▶ EXTRACT:
November 02, 2016 - 12:00 PM

 


OPINION


If a person observed the same plot of land for more than one year, they would realize that every year is wildly different.

Today is Nov. 2 and in the Okanagan Valley wild plants are still thriving. At this same time last year, the frost had taken away or heavily damaged most of our flora and fauna. We cannot use our plants to make a forecast, but we can certainly discover previous weather patterns by observing our surroundings.

The land and its living contents are the same as a farmers’ almanac. Yesterday I saw a few violets flowers, which are usually visible in March and April. This matches perfectly with the buds on the huckleberry bushes that I saw in Revelstoke last week. These two living symbols tell me that there has been an extended warm period across a large swath of B.C.'s interior. These plants are activated by warm weather after an extended cold period and have been tricked into thinking it is spring. Their buds and flowers will be gone after a heavy frost, providing us more data to understand our climate.

▶ TASK TO CARRY OUT:
Answer these from the opinion piece on plants and weather, one line each:
(a) What date does the piece give as today?
(b) Where were buds seen on huckleberry bushes?
(c) In which months are violet flowers usually visible?

▶ STORED DATA:
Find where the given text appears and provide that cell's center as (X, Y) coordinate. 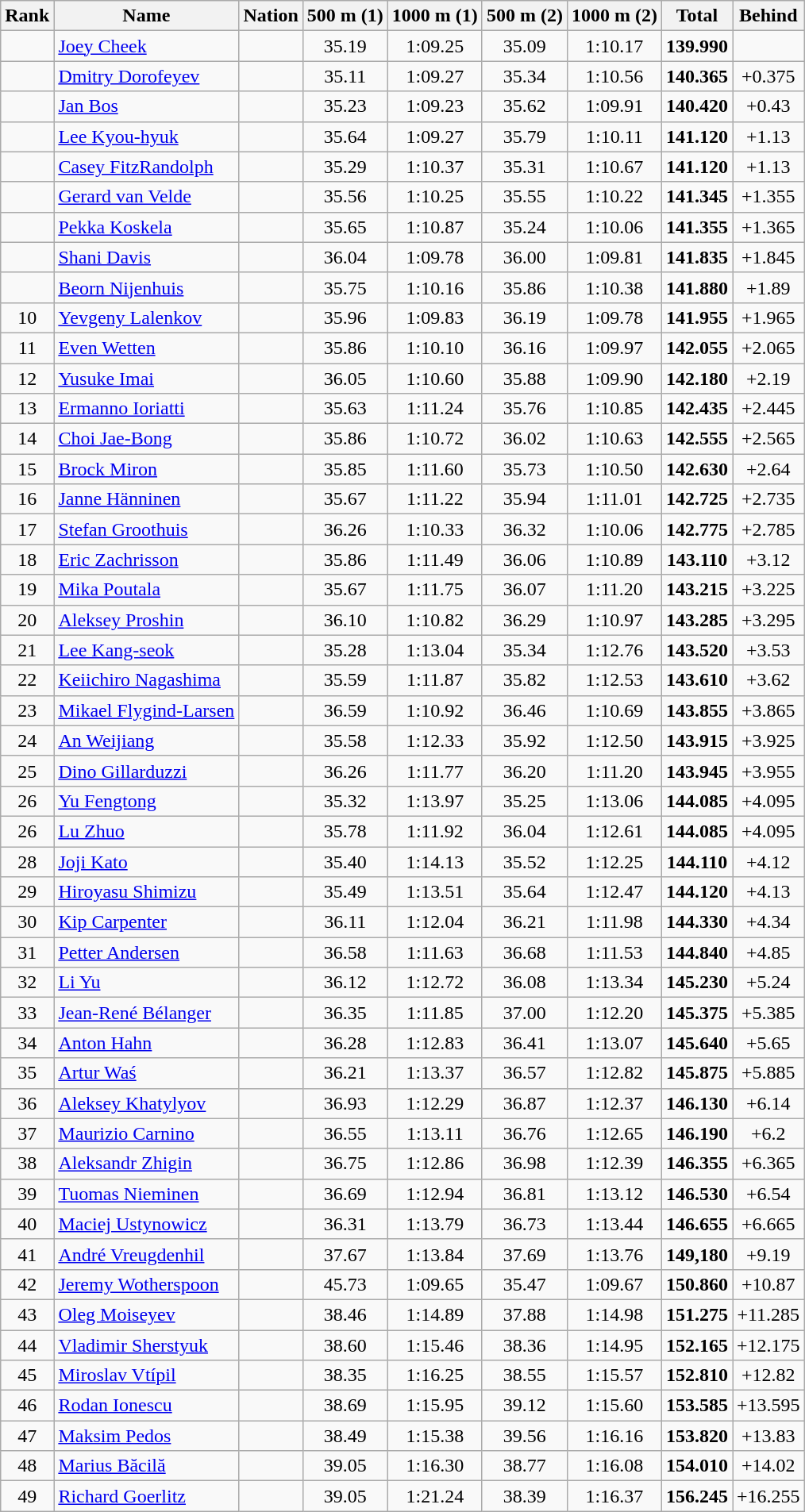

▶ ANSWER TO THE PROBLEM:
(a) Nov. 2
(b) In Revelstoke
(c) March and April